== INFORMATION GIVEN ==
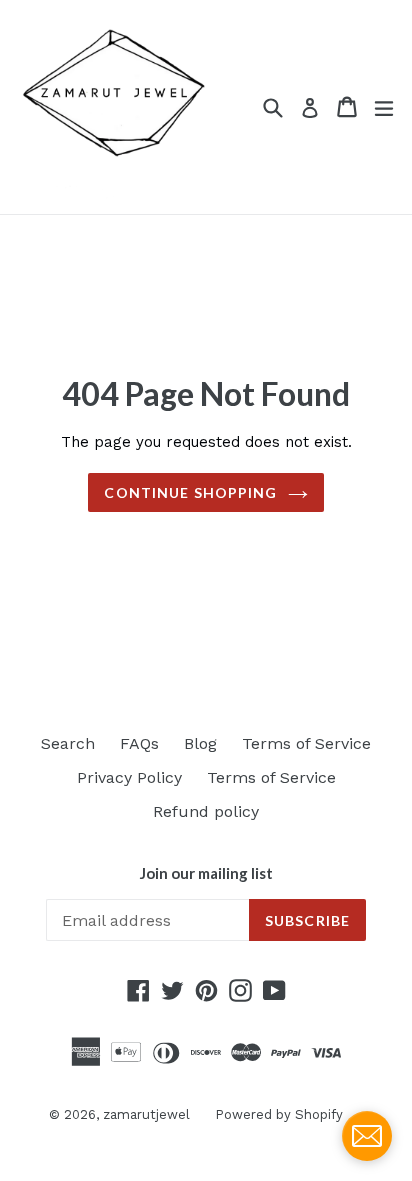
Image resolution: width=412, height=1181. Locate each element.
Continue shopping (190, 492)
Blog (200, 743)
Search (68, 743)
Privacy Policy (129, 777)
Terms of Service (306, 743)
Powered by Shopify (279, 1114)
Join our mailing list (206, 873)
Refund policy (206, 811)
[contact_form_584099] (367, 1136)
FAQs (139, 743)
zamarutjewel (146, 1114)
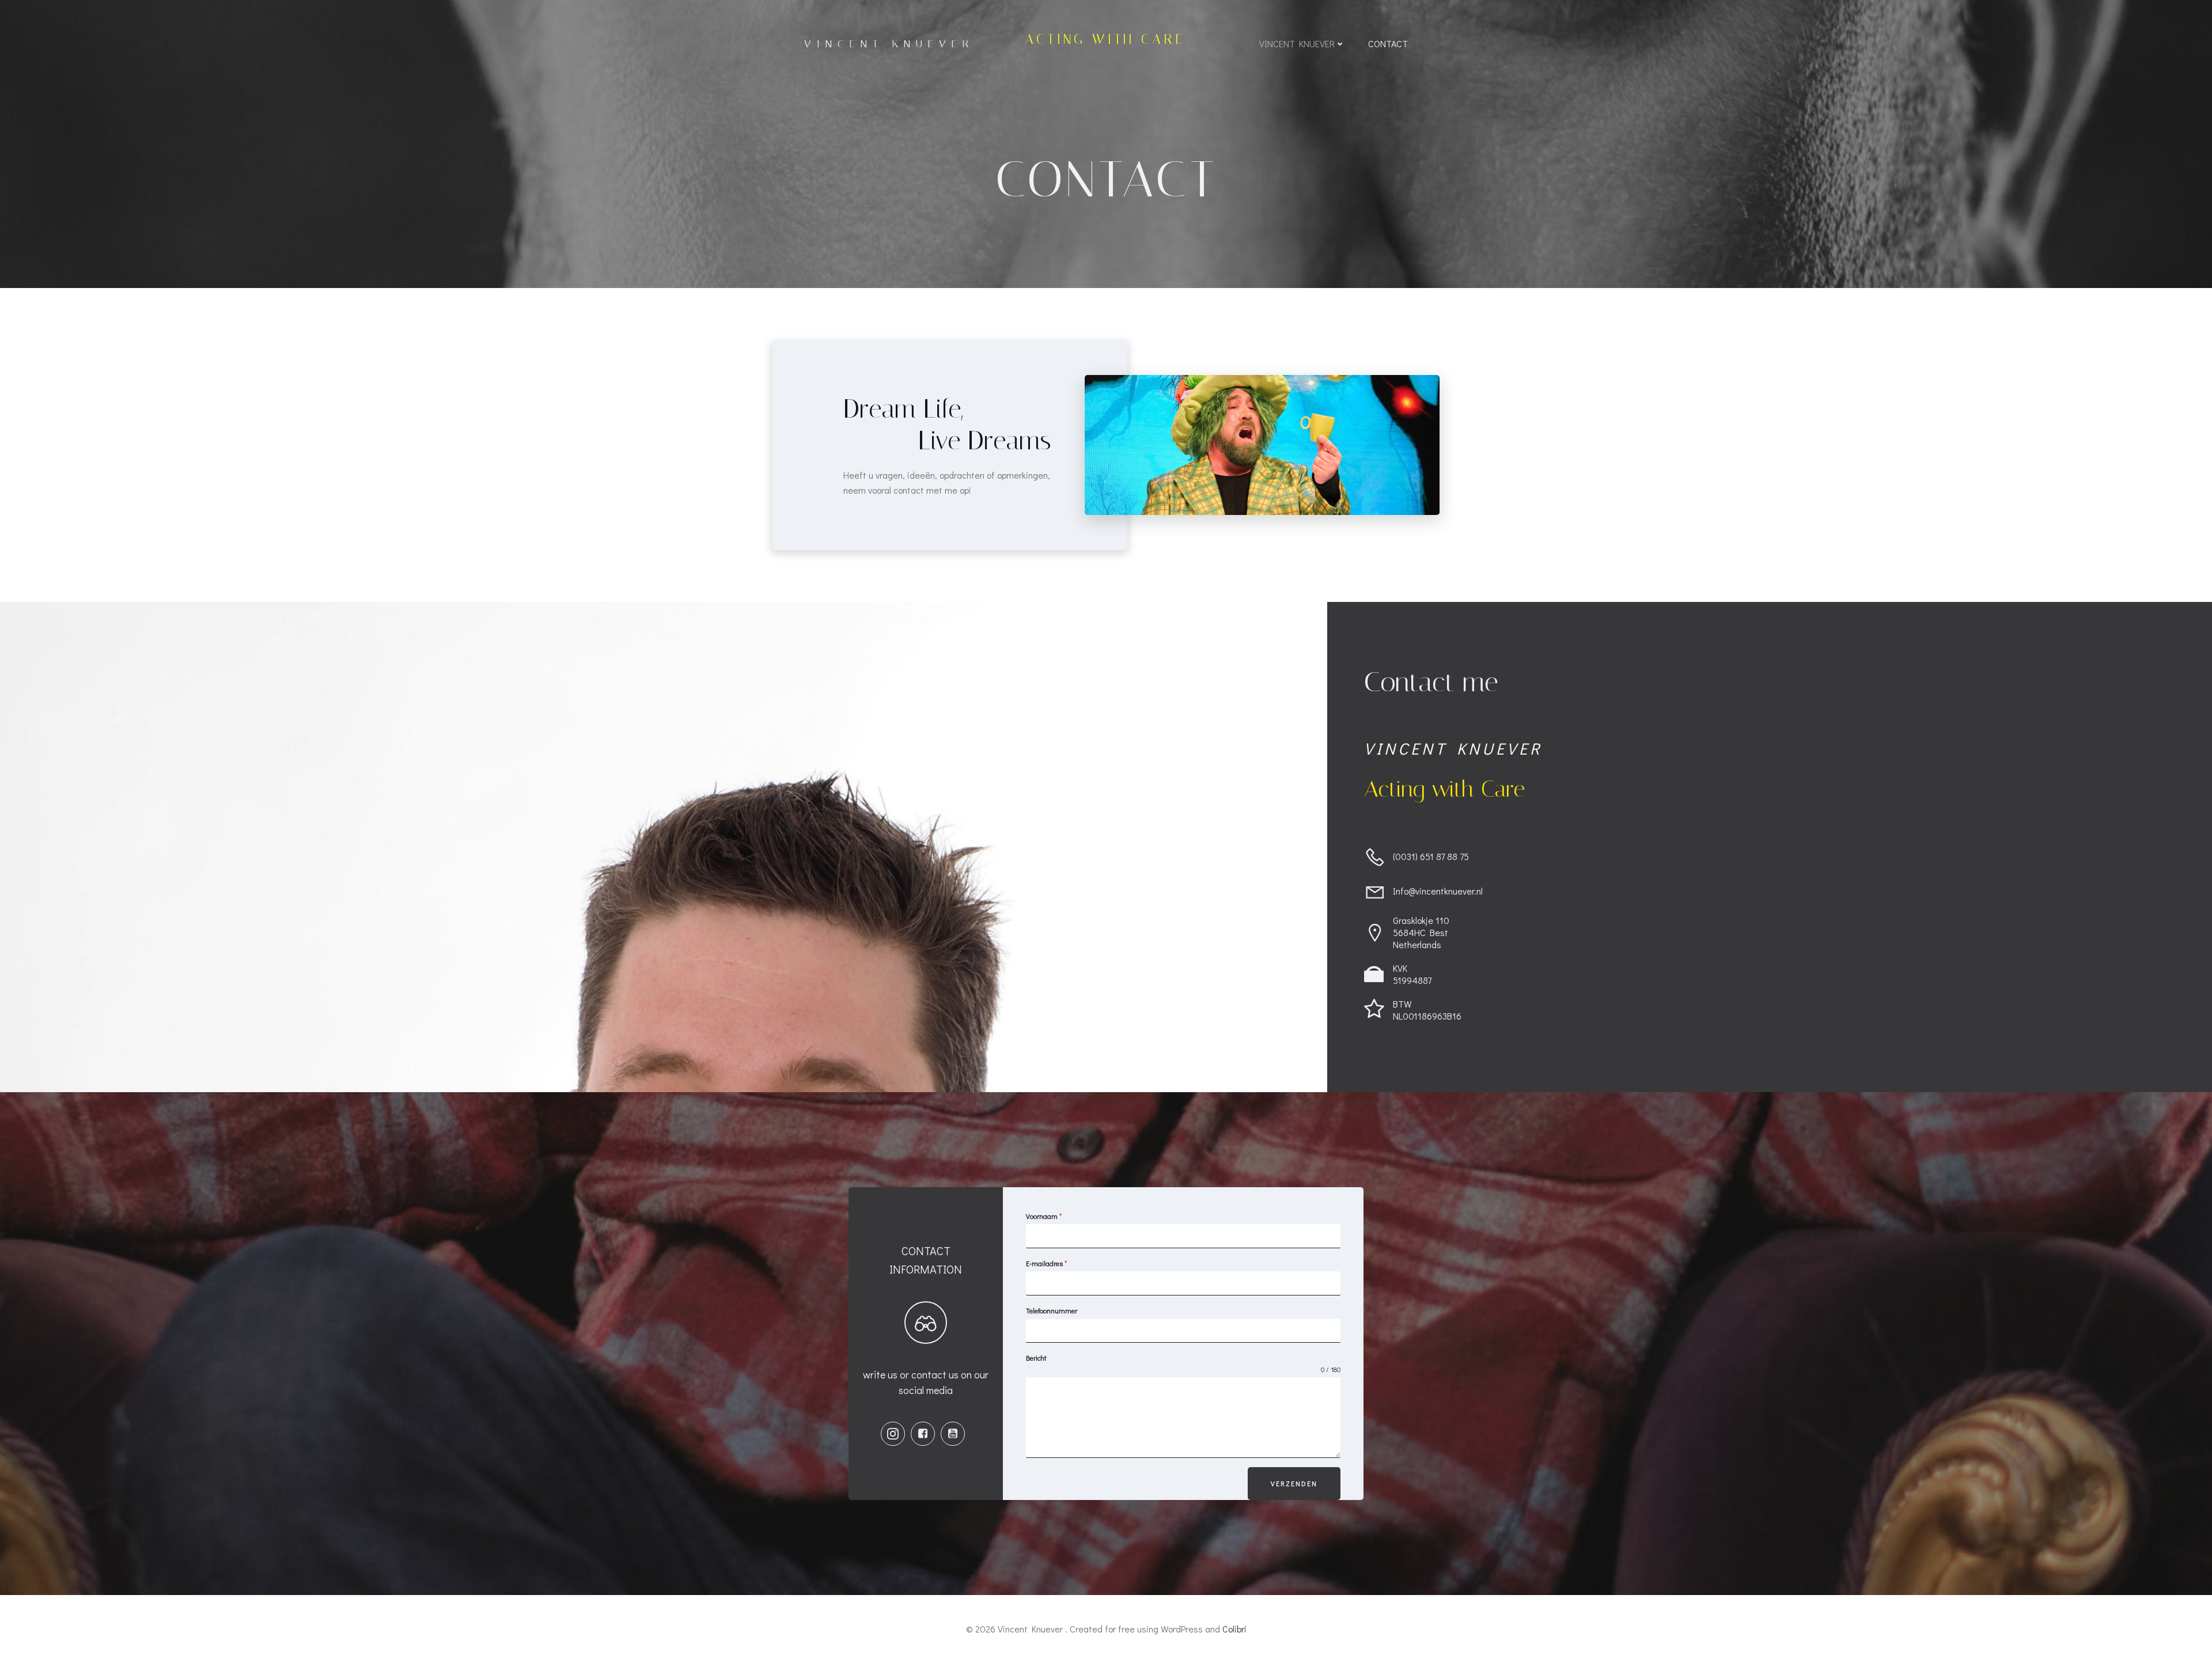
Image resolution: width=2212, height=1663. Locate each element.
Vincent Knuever (1297, 43)
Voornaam (1044, 1216)
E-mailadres (1046, 1263)
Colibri (1234, 1629)
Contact (1388, 43)
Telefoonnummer (1051, 1310)
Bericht (1036, 1357)
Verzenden (1294, 1483)
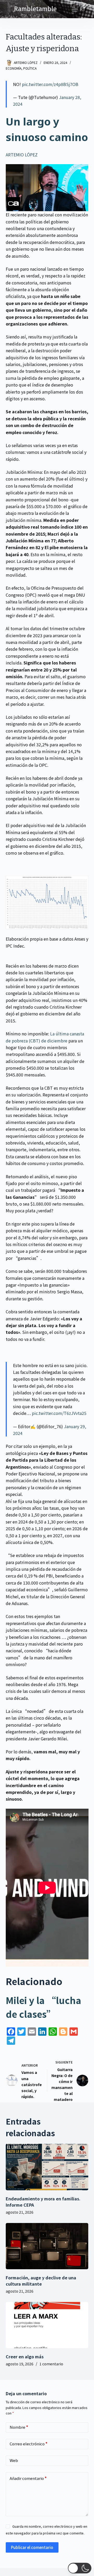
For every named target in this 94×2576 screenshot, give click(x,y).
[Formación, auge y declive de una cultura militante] (47, 2246)
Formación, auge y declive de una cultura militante (41, 2280)
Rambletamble (35, 9)
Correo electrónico (29, 2443)
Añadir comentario (28, 2478)
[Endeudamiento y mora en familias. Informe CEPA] (47, 2167)
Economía (13, 68)
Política (30, 68)
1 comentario (51, 2363)
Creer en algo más (25, 2356)
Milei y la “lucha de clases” (43, 2006)
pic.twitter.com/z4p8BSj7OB (50, 84)
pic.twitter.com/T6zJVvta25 (59, 1413)
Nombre (19, 2427)
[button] (79, 2568)
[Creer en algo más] (47, 2325)
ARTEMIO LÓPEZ (22, 154)
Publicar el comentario (32, 2547)
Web (14, 2460)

== THE TASK ==
Line by line, reproduce the material above exactly, leaving each picture out.

== RESULT ==
Image resolution: width=412, height=1181. Locate each element.
Continue shopping (190, 492)
Blog (200, 743)
Search (68, 743)
Privacy Policy (129, 777)
Terms of Service (306, 743)
Powered by Shopify (279, 1114)
Join our mailing list (206, 873)
Refund policy (206, 811)
[contact_form_584099] (367, 1136)
FAQs (139, 743)
zamarutjewel (146, 1114)
Image resolution: width=2212, height=1663. Locate each element.
Vincent Knuever (1297, 43)
Voornaam (1044, 1216)
E-mailadres (1046, 1263)
Colibri (1234, 1629)
Contact (1388, 43)
Telefoonnummer (1051, 1310)
Bericht (1036, 1357)
Verzenden (1294, 1483)
For every named target in this 94×2576 screenshot, give click(x,y).
[Formación, auge y declive de una cultura militante] (47, 2246)
Formación, auge y declive de una cultura militante (41, 2280)
Rambletamble (35, 9)
Correo electrónico (29, 2443)
Añadir comentario (28, 2478)
[Endeudamiento y mora en familias. Informe CEPA] (47, 2167)
Economía (13, 68)
Política (30, 68)
1 comentario (51, 2363)
Creer en algo más (25, 2356)
Milei y la “lucha de clases” (43, 2006)
pic.twitter.com/z4p8BSj7OB (50, 84)
pic.twitter.com/T6zJVvta25 (59, 1413)
Nombre (19, 2427)
[button] (79, 2568)
[Creer en algo más] (47, 2325)
ARTEMIO LÓPEZ (22, 154)
Publicar el comentario (32, 2547)
Web (14, 2460)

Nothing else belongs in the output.